Cell Transplantation ◽

10.1177/0963689719874786 ◽

2019 ◽

Vol 28 (12) ◽

pp. 1490-1506 ◽

Cited By ~ 2

Author(s):

Yu You ◽

Di-guang Wen ◽

Jian-ping Gong ◽

Zuo-jin Liu

Keyword(s):

Stem Cells ◽

Liver Transplantation ◽

Clinical Trials ◽

Mesenchymal Stem Cells ◽

In Vivo Studies ◽

Cell Contact ◽

Clinical Effects ◽

Clinical Safety

Liver transplantation has been deemed the best choice for end-stage liver disease patients but immune rejection after surgery is still a serious problem. Patients have to take immunosuppressive drugs for a long time after liver transplantation, and this often leads to many side effects. Mesenchymal stem cells (MSCs) gradually became of interest to researchers because of their powerful immunomodulatory effects.
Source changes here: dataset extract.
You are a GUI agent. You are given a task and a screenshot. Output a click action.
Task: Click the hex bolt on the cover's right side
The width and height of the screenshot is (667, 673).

In the past, a large number of in vitro and in vivo studies have demonstrated the great potential of MSCs for participation in posttransplant immunomodulation. In addition, MSCs also have properties that may potentially benefit patients undergoing liver transplantation. This article aims to provide an overview of the current understanding of the immunomodulation achieved by the application of MSCs in liver transplantation, to discuss the problems that may be encountered when using MSCs in clinical practice, and to describe some of the underlying capabilities of MSCs in liver transplantation. Cell–cell contact, soluble molecules, and exosomes have been suggested to be critical approaches to MSCs’ immunoregulation in vitro; however, the exact mechanism, especially in vivo, is still unclear. In recent years, the clinical safety of MSCs has been proven by a series of clinical trials. The obstacles to the clinical application of MSCs are decreasing, but large sample clinical trials involving MSCs are still needed to further study their clinical effects.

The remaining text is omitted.